---------- Excerpted text ----------

Topic-Specific Questions

Question 1
Easy
What is the output?
#include <iostream>
using namespace std;
int main() {
    int x = 10;
    cout << x << endl;
    return 0;
}
A simple variable declaration and print.
10
Question 2
Easy
What is the output?
#include <iostream>
using namespace std;
int main() {
    double d = 3.5;
    int n = d;
    cout << n << endl;
    return 0;
}
What happens when a double is assigned to an int?
3
Question 3
Easy
What is the output?
#include <iostream>
using namespace std;
int main() {
    char c = 'B';
    cout << (int)c << endl;
    return 0;
}
What is the ASCII value of 'B'?
66
Question 4
Easy
What is the output?
#include <iostream>
using namespace std;
int main() {
    bool a = true;
    bool b = false;
    cout << a << " " << b << endl;
    return 0;
}
How does cout display bool values?
1 0
Question 5
Easy
What is the output?
#include <iostream>
using namespace std;
int main() {
    cout << sizeof(int) << " " << sizeof(double) << endl;
    return 0;
}
Standard sizes on a 64-bit system.
4 8
Question 6
Medium
What is the output?
#include <iostream>
using namespace std;
int main() {
    int a = 2147483647; // INT_MAX
    a = a + 1;
    cout << a << endl;
    return 0;
}
What happens when you exceed the maximum value of a signed int?
-2147483648 (on most systems, but technically undefined behavior)
Question 7
Medium
What is the output?
#include <iostream>
using namespace std;
int main() {
    char c = 'A' + 3;
    cout << c << endl;
    return 0;
}
'A' is 65 in ASCII. What character is at 68?

---------- Data lines ----------

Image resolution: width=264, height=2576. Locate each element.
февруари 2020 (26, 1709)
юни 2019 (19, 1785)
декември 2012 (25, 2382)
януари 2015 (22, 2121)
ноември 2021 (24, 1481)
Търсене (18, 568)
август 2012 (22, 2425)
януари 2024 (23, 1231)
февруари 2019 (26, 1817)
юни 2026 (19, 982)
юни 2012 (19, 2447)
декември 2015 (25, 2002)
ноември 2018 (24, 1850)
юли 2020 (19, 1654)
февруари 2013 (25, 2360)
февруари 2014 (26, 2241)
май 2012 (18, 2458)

----------

• [Direction 1]: Translate this sentence from the C++ quiz into Spanish: "What happens when a double is assigned to an int?"
• [Direction 2]:
Answer these questions using the C++ quiz.
(a) What value is assigned to the variable x in Question 1?
(b) What difficulty level does the quiz give Question 6?
(c) In the hint for Question 7, what ASCII value is given for 'A'?

• [Exercise solution 1]: ¿Qué sucede cuando se asigna un double a un int?

• [Exercise solution 2]:
(a) 10
(b) Medium
(c) 65